Reproduce the data below word for word, from its first line through the line containing "Action: click(84, 48)", including both of those lines.

=-=-=

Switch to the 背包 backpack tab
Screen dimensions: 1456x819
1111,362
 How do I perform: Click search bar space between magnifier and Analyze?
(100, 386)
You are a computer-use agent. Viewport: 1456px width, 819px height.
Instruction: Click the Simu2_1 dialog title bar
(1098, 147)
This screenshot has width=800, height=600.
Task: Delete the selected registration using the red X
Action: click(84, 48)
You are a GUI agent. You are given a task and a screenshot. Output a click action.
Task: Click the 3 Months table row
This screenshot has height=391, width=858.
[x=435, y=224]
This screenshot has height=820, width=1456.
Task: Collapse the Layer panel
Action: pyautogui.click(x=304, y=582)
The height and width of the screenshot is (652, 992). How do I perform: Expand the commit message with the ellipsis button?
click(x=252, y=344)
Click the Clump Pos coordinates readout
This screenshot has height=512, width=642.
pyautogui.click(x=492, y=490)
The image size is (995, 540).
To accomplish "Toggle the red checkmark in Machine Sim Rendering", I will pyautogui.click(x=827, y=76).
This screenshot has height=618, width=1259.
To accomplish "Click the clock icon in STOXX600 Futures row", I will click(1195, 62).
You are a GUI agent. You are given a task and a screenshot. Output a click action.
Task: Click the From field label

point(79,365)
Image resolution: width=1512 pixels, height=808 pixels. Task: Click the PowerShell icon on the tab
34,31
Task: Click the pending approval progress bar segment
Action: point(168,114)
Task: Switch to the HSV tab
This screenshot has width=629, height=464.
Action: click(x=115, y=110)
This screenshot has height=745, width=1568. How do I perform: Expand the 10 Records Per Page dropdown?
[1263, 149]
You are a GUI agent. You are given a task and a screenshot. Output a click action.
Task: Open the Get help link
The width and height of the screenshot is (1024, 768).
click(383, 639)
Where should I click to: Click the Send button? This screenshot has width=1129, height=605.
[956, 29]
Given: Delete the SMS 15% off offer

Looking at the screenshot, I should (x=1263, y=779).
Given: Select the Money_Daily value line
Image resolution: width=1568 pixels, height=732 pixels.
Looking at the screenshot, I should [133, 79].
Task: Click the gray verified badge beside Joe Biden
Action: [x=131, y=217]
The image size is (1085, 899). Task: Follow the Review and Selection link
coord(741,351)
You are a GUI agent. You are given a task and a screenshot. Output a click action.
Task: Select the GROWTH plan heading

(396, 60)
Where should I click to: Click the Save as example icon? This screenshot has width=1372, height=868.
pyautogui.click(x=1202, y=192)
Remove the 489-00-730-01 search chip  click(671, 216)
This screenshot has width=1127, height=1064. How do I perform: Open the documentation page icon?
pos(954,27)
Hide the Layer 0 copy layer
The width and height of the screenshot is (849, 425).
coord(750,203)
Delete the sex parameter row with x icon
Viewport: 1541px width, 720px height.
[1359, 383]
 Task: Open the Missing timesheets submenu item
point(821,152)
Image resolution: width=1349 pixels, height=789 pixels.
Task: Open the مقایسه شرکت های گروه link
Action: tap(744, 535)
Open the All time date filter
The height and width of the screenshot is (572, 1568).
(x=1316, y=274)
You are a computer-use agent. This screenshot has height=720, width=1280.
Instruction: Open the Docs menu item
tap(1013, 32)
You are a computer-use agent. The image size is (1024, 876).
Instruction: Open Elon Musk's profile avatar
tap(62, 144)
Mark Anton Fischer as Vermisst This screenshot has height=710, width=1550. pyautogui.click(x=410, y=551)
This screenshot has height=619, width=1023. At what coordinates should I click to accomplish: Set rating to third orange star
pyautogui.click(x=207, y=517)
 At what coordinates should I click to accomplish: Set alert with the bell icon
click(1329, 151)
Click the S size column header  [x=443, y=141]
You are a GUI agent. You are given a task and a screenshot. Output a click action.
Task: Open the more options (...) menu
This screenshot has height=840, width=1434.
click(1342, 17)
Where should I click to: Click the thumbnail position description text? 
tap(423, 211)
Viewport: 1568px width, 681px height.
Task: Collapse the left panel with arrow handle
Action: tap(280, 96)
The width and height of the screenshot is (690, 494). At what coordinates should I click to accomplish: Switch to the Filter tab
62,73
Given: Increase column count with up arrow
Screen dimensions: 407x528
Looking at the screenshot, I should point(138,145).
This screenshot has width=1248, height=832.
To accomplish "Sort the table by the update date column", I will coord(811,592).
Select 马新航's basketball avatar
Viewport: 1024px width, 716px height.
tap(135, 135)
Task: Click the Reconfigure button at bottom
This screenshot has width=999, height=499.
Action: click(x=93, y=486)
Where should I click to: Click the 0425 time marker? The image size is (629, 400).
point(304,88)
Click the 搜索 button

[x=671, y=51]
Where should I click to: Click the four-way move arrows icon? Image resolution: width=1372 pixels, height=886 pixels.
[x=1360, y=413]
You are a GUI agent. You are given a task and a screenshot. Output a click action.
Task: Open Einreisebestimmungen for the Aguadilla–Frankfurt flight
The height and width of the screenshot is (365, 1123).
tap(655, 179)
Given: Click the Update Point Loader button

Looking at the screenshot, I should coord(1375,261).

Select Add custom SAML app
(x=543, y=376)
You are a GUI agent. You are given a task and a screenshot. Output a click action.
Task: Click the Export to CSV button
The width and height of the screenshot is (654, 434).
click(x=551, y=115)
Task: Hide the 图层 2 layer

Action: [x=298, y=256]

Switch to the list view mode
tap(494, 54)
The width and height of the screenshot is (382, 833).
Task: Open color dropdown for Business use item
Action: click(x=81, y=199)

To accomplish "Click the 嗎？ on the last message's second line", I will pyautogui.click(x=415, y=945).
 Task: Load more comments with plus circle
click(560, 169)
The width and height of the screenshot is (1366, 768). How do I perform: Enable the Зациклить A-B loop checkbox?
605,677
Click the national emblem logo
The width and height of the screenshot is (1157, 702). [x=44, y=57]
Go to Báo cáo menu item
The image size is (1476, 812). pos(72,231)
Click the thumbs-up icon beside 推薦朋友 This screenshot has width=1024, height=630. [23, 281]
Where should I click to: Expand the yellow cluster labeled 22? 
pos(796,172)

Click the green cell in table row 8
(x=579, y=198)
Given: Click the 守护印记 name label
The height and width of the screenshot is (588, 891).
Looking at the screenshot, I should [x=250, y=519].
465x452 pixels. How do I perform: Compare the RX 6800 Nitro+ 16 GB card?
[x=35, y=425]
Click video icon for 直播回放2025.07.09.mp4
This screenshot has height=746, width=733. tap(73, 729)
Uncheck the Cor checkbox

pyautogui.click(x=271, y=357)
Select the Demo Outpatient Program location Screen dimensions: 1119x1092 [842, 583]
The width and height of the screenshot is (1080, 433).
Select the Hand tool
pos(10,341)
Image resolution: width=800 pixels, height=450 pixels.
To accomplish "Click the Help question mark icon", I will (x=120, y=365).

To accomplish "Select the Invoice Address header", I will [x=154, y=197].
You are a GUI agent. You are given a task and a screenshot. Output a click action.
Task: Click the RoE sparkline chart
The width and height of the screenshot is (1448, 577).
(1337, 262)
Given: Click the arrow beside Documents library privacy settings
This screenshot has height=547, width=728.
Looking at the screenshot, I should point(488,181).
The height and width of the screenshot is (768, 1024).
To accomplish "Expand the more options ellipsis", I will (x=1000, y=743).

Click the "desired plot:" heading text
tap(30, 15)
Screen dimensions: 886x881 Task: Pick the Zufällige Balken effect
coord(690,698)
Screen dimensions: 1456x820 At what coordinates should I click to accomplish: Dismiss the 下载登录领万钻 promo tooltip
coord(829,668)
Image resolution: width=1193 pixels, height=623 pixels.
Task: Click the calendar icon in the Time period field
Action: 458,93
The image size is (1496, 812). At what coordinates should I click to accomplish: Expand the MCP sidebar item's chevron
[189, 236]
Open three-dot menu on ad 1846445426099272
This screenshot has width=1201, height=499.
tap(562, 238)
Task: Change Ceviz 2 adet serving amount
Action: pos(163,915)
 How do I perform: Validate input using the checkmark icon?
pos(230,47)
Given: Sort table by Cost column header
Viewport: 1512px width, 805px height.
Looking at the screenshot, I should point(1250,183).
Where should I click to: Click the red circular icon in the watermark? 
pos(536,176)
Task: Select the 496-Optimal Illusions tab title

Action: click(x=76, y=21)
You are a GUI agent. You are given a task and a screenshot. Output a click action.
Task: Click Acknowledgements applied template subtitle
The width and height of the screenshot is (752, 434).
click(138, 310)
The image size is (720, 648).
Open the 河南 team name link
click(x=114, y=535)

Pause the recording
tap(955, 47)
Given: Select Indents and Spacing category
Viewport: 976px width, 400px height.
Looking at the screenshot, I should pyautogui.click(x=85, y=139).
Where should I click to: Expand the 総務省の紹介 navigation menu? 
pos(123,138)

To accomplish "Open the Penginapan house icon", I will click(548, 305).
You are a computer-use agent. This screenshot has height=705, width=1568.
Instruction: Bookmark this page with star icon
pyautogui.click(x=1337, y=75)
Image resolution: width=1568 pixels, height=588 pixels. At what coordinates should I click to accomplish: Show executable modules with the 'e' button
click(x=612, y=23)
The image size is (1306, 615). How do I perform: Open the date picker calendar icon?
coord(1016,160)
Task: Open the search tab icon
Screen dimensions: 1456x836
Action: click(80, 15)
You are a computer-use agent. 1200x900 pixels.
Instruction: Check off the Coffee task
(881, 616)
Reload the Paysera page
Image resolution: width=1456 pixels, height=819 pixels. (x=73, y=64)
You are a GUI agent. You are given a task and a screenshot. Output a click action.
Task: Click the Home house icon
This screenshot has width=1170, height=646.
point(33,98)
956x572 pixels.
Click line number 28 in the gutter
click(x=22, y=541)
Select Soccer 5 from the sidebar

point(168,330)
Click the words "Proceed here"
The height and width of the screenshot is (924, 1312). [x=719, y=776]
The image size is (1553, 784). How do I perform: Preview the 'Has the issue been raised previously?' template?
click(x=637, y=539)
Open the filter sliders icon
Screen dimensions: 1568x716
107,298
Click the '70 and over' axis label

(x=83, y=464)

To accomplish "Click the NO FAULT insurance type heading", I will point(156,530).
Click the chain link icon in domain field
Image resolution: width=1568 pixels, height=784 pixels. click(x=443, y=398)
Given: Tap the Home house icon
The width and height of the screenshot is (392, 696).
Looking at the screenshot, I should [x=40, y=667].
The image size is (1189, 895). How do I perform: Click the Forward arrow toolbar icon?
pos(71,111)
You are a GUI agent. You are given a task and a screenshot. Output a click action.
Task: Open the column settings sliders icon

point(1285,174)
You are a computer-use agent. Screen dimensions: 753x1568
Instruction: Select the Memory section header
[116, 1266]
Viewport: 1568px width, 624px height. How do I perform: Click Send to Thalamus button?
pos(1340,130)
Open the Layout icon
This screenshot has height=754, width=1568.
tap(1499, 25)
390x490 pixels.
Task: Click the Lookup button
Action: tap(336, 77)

=-=-=

» Reply to the task
Switch to the 背包 backpack tab
Screen dimensions: 1456x819
1111,362
 How do I perform: Click search bar space between magnifier and Analyze?
(100, 386)
You are a computer-use agent. Viewport: 1456px width, 819px height.
Instruction: Click the Simu2_1 dialog title bar
(1098, 147)
This screenshot has width=800, height=600.
Task: Delete the selected registration using the red X
Action: click(84, 48)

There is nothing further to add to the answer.